Longevity annuities are called the "reverse life insurance", meaning premium dollars are collected by the life insurance company by its policy holders to pay income when a policy holder lives a long life instead of collecting premium dollars and paying a death claim on a policy holder's short life in regards to life insurance. Longevity annuities use mortality credits to pool money and pay out the remaining policy holders' claims, this being living a long life.
The term "longevity insurance" comes from this type of annuity being insurance against unusually long life. It may seem odd to insure against an event that most people would welcome. However, living a very long time would strain many people's financial resources, just as a fire which destroys their house would strain many people's finances if they didn't have fire insurance. The logic that makes fire insurance a prevalent means for coping with the financial risk of house fires would seem to argue for greater use of longevity insurance for retirement planning: Few people will live to a very old age, so it doesn't make sense for everyone to try to cover that possibility with savings and investments. (The same type of reasoning applies to house insurance: because few people will experience house fires, therefore it is not realistic to expect everyone to save and invest specifically for purposes of house replacement.) Longevity insurance is not designed for the early retirement years, so it is not intended as a complete retirement plan by itself.
While any lifelong annuity is longevity insurance in the loose sense, in the stricter sense it is a policy that only begins payments to the policy holder at a rather high age, e.g. 85, and is purchased many years before reaching that age.
For example, a person might pay $20,000 from his or her retirement savings at age 60 to purchase longevity insurance that would pay $11,000 per year starting at age 85 and continuing until death. These numbers are made up, but are based on actual terms offered by at least one major insurance company in November 2011. Thus, in this example, if the person lived to 95, they would receive $110,000 on their $20,000 investment (10 years at $11,000/year). This is a rate of return that far exceeds that available at prevailing interest rates on government bonds. The economic reason for the high return at low risk is that one is giving up any claim on that initial $20,000 investment on behalf of one's heirs. If you die the day after buying the policy, or at any age before 85, the insurance company pays nothing to you or your estate. (Some companies offer optional features that would modify this so there would be a death benefit or so you would have the option of starting payments sooner, but taking these options would substantially reduce the annual income the policy would pay at age 85).

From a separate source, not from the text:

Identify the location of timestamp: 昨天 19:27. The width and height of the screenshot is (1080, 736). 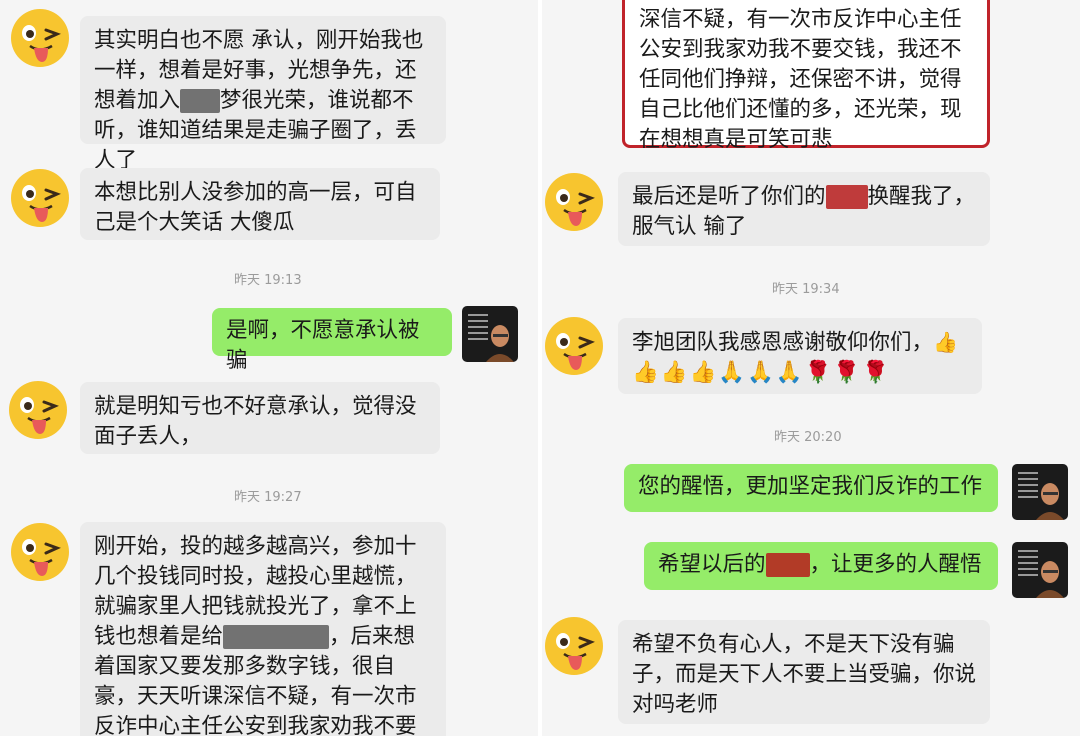
(268, 498).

The benefit is generally paid in the form of a guaranteed income stream for the remainder of the individual's life (as in the above example), though alternative benefit forms may be provided depending on the terms of the actual policy. Life insurance companies in the United States that offer longevity policies include Metropolitan Life Insurance, New York Life, Symetra Life Insurance Company and Hartford Insurance among others. The main use of these products is to provide retirees with a way to stretch their retirement resources to cover the possibility of living to a very old age. The likelihood that many buyers of such an annuity will not live to collect on it allows the insurance company to pay high investment returns (i.e., higher than are available on other low-risk assets) to the fraction of buyers who do live that long. The benefits are even greater now that the Treasury Department has issued a new rule allowing the purchase of longevity annuities within an IRA, without having to include the value of the annuity in the annual required minimum distribution at age 70 1/2, which is taxable as ordinary income. That effectively reduces the amount of the IRA subject to the required distribution, resulting in a tax saving every year until the payments eventually begin. (Those payments are then also taxed as ordinary income.) The insurance company is legally obligated to make the payments stipulated in the annuity contract, but this obligation might not be enforceable if the company goes into bankruptcy. Therefore, prospective purchasers are generally advised to investigate the financial strength of the issuer before buying longevity insurance, and to consider splitting whatever amount they have earmarked for this purpose among several different contracts from different companies, so that if one goes bankrupt they will still have income from the others. In the United States, states generally require insurance companies to be members of state guaranty associations which would very likely pay at least some portion of the benefits promised if the insurance company went bankrupt. Prospective purchasers are also advised to bear in mind that inflation may dramatically increase the amount of income they will need decades into the future.